◆ WORK INSTRUCTION 1 ◆
In the article below on the Maryland custody and visitation bills, on what date did the House Judiciary Committee hear Haddaway-Riccio's version of the bill?
◆ WORK INSTRUCTION 2 ◆
Rewrite the stretch of the custody bill article below from "Haddaway-Riccio’s version of" through "supporting his bill.", swapping "gun control" for "immigration".

◆ TEXT BLOCK ◆
====

The bill would only cover cases of sexual abuse of a minor if the conviction occurred after Oct. 1, 2013, and so would not affect him personally, but he knows of other men who have turned their lives around.
“These men are good fathers. They’re good men. They don’t want to go back where they were. They don’t want to be those men anymore,” Larrimore said.
The U.S. Supreme Court and the Maryland Court of Appeals have recognized parents have a fundamental right to govern the care, custody and control of their children, unless the parent is found unfit, or under exceptional circumstances. Courts have only denied visitation in exceptional circumstances, according to a fiscal note accompanying the bill. In a 1985 case, Arnold v. Naughton, the Court of Special Appeals held that noncustodial parents didn’t necessarily lose supervised visitation rights if they were guilty of sexually abusing the child.
Haddaway-Riccio’s version of the bill was heard by the House Judiciary Committee Jan. 17, with no opposing testimony, but nothing has come of it, so far. Haddaway-Riccio said this may be due to the committee dealing with high-profile issues like gun control and the death penalty.
Sen. Jamin B. “Jamie” Raskin, D-Montgomery, also had a bill regarding custody and visitation heard by the Judicial Proceedings Committee. Raskin’s bill would deny male rapists of their parental rights if a child resulted from the violent act, but courts could still impose child support orders. There are 30 senators and 77 delegates supporting his bill.

====

◆ RECORD SET ◆
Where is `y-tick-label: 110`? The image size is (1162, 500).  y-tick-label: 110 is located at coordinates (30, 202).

====

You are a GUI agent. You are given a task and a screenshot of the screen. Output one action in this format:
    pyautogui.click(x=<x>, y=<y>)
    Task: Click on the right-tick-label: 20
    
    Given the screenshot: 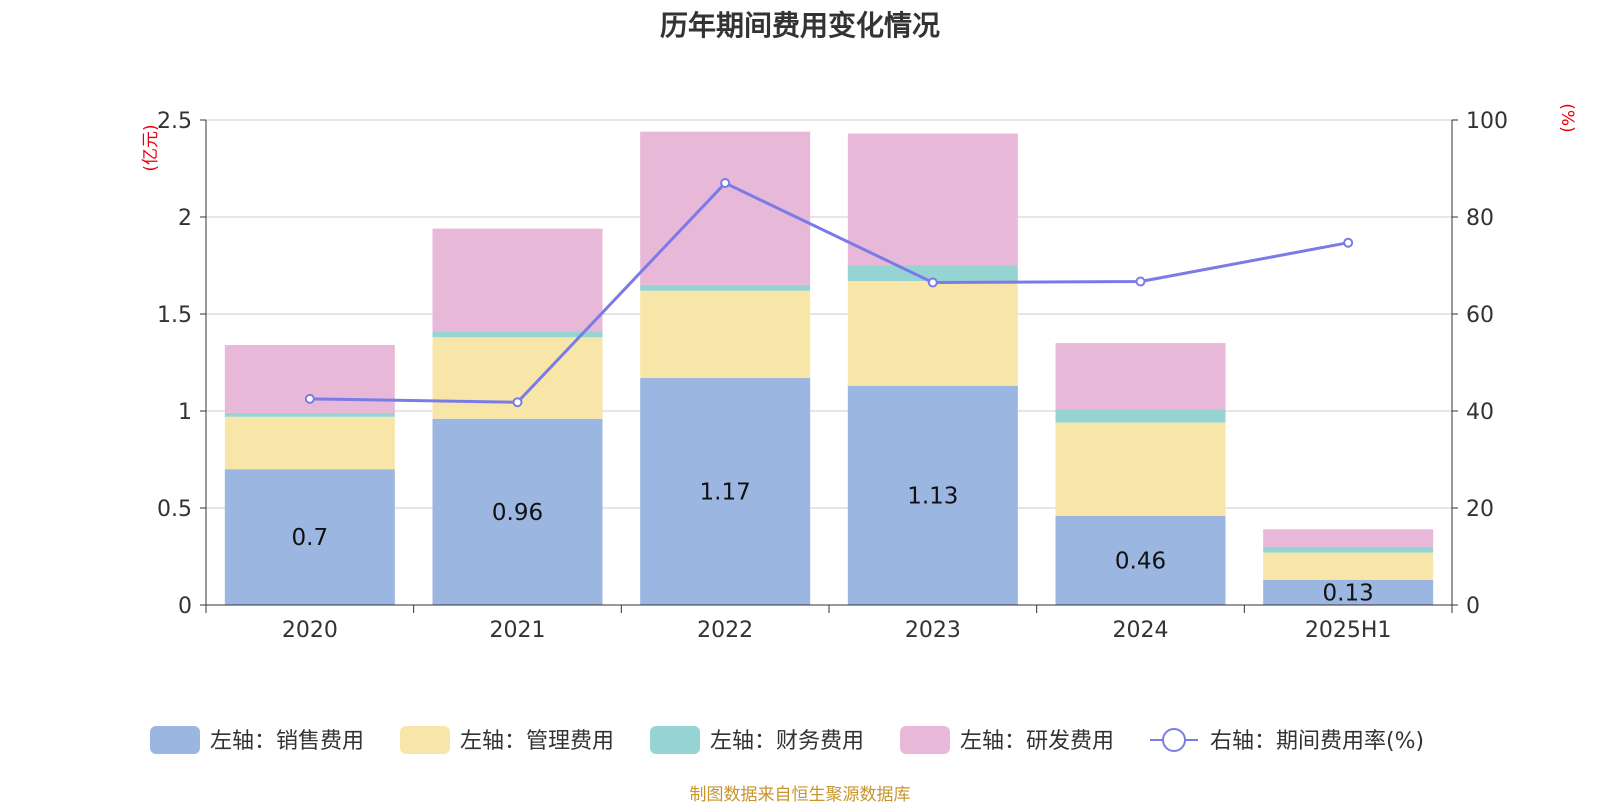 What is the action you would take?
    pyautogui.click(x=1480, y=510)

====

◆ ANSWER BOX 1 ◆
Jan. 17

◆ ANSWER BOX 2 ◆
Haddaway-Riccio’s version of the bill was heard by the House Judiciary Committee Jan. 17, with no opposing testimony, but nothing has come of it, so far. Haddaway-Riccio said this may be due to the committee dealing with high-profile issues like immigration and the death penalty.
Sen. Jamin B. “Jamie” Raskin, D-Montgomery, also had a bill regarding custody and visitation heard by the Judicial Proceedings Committee. Raskin’s bill would deny male rapists of their parental rights if a child resulted from the violent act, but courts could still impose child support orders. There are 30 senators and 77 delegates supporting his bill.